Stored rows:
:::

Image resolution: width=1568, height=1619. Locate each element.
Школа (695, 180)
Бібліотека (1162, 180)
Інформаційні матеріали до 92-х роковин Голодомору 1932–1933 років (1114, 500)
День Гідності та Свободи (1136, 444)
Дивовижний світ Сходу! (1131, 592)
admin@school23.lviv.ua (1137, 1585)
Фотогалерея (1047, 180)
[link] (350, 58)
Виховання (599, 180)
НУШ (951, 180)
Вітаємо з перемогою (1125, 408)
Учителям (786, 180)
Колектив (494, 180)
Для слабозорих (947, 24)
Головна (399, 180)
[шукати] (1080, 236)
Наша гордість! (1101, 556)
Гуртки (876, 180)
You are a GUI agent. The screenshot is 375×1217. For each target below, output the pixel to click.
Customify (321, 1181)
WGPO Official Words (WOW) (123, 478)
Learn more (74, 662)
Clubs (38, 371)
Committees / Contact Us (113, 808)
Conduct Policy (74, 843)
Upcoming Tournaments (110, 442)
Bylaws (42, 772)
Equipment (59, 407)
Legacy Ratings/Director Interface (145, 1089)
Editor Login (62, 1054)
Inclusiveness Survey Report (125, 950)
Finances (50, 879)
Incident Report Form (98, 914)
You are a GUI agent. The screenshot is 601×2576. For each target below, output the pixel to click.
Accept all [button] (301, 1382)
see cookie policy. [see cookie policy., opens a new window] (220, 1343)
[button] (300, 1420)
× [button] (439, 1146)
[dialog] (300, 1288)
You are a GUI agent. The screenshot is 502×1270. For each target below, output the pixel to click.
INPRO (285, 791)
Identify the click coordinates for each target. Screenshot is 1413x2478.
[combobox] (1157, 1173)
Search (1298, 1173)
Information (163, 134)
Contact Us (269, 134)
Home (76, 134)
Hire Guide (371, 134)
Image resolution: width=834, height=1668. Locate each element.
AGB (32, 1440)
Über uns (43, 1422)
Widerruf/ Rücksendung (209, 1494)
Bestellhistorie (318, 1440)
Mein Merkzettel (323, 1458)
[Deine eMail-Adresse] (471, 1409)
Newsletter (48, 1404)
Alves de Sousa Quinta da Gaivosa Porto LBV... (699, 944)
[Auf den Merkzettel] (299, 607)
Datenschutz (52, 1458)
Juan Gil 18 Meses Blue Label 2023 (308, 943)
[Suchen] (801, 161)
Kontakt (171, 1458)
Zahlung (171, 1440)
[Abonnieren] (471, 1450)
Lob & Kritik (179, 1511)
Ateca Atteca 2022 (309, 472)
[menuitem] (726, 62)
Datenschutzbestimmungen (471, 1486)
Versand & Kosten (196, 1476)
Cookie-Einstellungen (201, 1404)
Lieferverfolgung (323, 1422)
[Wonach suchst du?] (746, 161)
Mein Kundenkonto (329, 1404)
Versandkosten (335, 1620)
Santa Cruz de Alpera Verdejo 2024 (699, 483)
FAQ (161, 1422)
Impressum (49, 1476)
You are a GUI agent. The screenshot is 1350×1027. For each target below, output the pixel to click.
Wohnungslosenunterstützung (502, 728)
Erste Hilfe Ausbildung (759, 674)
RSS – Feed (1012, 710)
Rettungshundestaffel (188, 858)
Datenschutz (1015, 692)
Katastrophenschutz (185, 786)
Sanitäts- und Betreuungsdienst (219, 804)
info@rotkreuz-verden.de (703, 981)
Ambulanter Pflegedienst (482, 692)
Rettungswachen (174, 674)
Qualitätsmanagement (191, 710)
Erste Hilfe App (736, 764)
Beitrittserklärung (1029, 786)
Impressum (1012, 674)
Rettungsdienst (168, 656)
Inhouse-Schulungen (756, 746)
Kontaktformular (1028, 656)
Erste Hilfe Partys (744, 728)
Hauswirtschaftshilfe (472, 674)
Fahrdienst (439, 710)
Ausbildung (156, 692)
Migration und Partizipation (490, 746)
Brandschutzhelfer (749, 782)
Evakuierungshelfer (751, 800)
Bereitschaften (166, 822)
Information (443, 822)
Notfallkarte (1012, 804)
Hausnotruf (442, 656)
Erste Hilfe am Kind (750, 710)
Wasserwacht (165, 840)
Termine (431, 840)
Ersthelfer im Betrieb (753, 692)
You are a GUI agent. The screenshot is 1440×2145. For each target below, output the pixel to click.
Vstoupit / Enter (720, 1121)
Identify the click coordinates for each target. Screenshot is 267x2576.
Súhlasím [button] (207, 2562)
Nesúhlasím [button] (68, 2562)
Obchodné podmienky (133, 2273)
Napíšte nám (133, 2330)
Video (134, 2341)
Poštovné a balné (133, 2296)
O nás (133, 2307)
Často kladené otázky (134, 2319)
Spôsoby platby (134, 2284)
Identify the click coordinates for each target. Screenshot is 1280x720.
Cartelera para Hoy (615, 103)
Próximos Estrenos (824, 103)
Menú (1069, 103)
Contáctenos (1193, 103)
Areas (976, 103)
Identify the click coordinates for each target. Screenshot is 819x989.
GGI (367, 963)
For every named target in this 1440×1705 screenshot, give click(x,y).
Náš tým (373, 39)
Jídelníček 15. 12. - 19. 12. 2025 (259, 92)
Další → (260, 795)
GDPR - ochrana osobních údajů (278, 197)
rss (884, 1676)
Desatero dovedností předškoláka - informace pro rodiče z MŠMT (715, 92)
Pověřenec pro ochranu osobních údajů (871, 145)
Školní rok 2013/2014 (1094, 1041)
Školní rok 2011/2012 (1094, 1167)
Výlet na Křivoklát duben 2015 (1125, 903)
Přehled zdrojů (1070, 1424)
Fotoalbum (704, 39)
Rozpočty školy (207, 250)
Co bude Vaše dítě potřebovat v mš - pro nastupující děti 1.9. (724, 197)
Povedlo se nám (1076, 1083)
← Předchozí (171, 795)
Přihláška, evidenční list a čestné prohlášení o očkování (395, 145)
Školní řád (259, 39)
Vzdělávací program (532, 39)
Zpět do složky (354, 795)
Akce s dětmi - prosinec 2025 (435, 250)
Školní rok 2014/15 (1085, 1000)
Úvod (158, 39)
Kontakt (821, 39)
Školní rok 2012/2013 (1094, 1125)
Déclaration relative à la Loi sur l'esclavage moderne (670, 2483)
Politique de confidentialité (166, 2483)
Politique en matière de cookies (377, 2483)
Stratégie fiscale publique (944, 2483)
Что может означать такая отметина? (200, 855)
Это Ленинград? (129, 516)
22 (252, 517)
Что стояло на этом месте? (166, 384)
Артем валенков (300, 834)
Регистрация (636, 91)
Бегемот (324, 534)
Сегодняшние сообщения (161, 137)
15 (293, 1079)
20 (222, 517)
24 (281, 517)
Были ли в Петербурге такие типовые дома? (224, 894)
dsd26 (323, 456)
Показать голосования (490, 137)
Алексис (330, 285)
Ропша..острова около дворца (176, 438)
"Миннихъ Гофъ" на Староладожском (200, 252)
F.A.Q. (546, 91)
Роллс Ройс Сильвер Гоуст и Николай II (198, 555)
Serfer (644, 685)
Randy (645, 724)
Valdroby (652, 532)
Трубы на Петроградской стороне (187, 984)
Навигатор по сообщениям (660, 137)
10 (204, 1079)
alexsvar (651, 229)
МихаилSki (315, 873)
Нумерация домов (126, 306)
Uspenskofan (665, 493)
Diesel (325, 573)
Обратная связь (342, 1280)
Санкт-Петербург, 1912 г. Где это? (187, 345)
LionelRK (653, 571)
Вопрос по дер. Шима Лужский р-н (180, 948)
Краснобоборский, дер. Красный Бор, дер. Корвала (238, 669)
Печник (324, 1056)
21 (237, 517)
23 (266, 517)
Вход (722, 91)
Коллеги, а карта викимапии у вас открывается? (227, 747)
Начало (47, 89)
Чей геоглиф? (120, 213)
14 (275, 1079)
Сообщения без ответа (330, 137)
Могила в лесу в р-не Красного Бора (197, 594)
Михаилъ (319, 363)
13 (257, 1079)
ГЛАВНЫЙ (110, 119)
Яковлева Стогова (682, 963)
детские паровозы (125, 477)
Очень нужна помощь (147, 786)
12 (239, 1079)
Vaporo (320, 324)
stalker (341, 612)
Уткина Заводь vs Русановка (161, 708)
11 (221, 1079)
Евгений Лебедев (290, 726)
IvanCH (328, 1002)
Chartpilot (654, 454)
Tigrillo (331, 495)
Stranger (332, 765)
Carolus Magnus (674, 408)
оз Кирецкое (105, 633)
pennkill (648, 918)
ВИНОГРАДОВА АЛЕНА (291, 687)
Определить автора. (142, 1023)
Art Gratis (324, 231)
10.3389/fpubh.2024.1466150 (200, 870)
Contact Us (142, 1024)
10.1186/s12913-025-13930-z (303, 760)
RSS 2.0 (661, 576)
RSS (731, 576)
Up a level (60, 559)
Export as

:::

Find every line in the rows that contains the word "resolution" and copy each one out.

Image resolution: width=1568, height=1619. Locate each element.
Image resolution: width=834, height=1668. Locate each element.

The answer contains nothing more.